To temporarily remove URLs from Google’s index (while you wait for Google to permanently do it itself), you can use Google Search Console. Before you can access the tool, you’ll need to have added your website to Google Search Console.
Then, you can access the tool by going to Google Index → Remove URLs inside the Search Console interface for the site you want to remove from Google:
Unfortunately, you’ll need to process each URL individually. But you should be able to delist all your important pages using this tool.
Going Further - Password Protecting Your Site
If you absolutely want to ensure that Google is completely, 100% blocked from indexing your site, the most foolproof way is to set up some sort of password or IP restriction for your site.
Of course, this will also make it difficult for the general public to access your site. But I’m assuming that isn’t a major concern if you want your site removed from Google…
If I’m working on a development or staging site, I always add a password to prevent anyone random from gaining access.
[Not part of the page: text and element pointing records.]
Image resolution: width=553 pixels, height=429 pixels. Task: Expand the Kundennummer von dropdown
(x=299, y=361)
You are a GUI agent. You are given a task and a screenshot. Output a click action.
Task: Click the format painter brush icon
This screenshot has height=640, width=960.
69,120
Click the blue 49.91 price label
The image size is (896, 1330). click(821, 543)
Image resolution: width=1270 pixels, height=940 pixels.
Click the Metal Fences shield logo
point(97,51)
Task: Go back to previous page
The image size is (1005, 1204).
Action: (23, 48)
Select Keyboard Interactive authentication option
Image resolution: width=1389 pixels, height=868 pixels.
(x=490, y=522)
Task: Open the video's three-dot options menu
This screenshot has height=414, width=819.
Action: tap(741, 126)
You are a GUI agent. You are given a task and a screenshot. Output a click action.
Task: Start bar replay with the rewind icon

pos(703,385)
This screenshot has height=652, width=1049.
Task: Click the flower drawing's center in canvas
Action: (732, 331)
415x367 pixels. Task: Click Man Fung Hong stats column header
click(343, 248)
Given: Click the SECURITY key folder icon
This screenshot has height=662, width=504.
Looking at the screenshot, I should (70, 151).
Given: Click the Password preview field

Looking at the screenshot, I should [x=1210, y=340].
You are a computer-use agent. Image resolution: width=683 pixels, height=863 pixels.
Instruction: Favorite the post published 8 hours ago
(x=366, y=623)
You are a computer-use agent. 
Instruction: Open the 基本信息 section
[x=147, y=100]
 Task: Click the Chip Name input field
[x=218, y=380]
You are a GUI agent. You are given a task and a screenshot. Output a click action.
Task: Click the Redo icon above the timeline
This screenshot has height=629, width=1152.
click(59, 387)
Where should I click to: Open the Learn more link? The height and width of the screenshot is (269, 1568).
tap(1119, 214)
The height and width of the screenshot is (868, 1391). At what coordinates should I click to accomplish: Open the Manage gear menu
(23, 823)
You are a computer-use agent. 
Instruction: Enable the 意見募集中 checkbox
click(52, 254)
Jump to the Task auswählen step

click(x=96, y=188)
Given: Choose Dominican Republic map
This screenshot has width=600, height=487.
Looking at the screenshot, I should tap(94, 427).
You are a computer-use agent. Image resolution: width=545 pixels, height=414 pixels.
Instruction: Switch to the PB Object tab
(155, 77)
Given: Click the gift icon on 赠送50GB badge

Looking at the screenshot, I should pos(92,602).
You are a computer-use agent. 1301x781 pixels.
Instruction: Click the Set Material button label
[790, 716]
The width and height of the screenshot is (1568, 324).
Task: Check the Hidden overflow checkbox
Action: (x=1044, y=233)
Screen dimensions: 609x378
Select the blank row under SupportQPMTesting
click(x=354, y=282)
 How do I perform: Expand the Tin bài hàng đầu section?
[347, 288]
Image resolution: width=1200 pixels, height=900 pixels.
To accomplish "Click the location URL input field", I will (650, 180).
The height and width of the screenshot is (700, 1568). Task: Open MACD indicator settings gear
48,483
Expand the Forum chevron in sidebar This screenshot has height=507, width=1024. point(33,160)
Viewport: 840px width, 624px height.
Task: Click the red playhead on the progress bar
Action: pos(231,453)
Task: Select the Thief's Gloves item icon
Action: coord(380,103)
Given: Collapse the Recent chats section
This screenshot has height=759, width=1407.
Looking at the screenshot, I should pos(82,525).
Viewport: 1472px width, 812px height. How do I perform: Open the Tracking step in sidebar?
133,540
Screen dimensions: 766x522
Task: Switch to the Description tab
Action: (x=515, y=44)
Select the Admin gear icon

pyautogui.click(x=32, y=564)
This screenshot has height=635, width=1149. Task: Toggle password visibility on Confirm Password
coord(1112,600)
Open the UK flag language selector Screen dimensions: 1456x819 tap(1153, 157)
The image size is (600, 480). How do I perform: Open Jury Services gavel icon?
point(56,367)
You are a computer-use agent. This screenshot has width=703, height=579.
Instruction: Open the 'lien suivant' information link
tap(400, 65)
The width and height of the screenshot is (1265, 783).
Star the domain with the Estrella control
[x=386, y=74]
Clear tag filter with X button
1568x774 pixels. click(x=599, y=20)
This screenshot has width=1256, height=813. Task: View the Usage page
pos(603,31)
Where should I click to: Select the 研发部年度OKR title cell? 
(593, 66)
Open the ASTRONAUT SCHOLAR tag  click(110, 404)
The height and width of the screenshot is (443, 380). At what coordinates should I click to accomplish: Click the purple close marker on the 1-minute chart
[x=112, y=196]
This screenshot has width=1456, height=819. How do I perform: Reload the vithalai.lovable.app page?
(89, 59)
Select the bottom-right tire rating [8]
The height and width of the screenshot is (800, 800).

To password protect your site, you have a few different options:
- Install a plugin that helps you password protect WordPress.
- Use .htaccess to restrict access to WordPress
- Use cPanel’s password tool
Because we’ve already covered the first two (just click those links above for the instructions!), I’ll only show you how to handle cPanel’s tool in this section.
You can access the tool from your cPanel dashboard by looking for the Password Protect Directories icon:
Click on it. Then, select the site you want to password protect from the drop-down and hit Go:
On the next screen, click on the URL for your site:
And finally, you need to check the box to Password protect this directory, enter a name, and create a username and password:
Once you do that, cPanel will block anyone without the username and password.
As omniscient as Google tries to be, I don’t think they’re able to figure out your password...yet! For that reason, you can now fully rest easy knowing that Google can’t get into your site and start indexing it.
If you already have pages indexed, they’ll slowly fall out of the index as Google recrawls them. Additionally, anyone who happens to click on your site in the search results won’t be able to access any content without the username and password.
Don’t Forget That You Blocked Google From Indexing Your Site
As I mentioned, blocking Google is a common feature of development sites. But if you ever push your development site to your live server, don’t forget to remove the search engine block and allow Google to index your site again.
It may seem like a stupid simple SEO mistake...but I actually know of a hundred million dollar startup that pushed their development site live with the no-index tag still intact. Talk about a surprise when their homepage dropped out of Google’s search results!
That’s my final warning - always remember any sites for which you’ve blocked Google so that you can make appropriate changes as needed.